> **WHAT THE TASK REQUIRES**: When you reach the line in the listing below that contains "The image size", begin returning lines exactly as written, and stop after the line that contains "You are a computer-use". Return no other lines.

> **SUPPLIED RECORDS**:
= Beginning of Section =
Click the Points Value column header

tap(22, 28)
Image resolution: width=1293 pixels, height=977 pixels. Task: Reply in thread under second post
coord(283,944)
= End of Section =
= Beginning of Section =
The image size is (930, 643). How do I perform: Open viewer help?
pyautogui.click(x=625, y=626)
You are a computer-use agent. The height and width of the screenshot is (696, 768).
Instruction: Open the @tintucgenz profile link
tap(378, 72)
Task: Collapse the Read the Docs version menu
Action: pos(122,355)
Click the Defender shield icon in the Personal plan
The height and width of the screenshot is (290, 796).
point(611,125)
= End of Section =
> **RESPONSE**:
The image size is (930, 643). How do I perform: Open viewer help?
pyautogui.click(x=625, y=626)
You are a computer-use agent. The height and width of the screenshot is (696, 768).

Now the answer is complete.